/---
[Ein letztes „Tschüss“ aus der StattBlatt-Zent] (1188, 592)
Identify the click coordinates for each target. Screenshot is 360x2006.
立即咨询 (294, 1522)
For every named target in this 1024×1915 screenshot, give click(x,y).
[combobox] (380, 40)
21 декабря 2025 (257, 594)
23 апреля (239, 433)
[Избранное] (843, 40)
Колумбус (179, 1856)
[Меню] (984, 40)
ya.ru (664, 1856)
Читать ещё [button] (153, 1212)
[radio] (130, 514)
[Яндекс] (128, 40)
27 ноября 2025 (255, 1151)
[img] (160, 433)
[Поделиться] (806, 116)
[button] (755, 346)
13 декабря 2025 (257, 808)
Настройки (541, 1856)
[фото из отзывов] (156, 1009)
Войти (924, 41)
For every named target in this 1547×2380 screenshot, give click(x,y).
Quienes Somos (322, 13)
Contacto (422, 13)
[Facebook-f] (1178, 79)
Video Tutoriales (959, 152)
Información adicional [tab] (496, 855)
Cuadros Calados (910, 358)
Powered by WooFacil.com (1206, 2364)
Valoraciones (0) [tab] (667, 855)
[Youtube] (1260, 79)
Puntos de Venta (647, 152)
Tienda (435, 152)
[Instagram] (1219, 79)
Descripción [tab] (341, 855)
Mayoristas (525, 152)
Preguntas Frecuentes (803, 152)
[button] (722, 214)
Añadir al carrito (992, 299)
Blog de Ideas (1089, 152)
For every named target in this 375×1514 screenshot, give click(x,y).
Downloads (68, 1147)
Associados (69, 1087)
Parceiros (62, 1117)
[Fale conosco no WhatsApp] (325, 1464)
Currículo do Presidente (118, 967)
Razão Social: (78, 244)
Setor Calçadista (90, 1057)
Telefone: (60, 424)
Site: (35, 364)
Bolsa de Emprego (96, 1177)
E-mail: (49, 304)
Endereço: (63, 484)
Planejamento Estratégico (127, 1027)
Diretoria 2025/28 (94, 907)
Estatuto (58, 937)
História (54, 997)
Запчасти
\---
Work to be completed:
Every line of the listing that holds the word "target" should be counted. Please give that number only.

Answer area:
4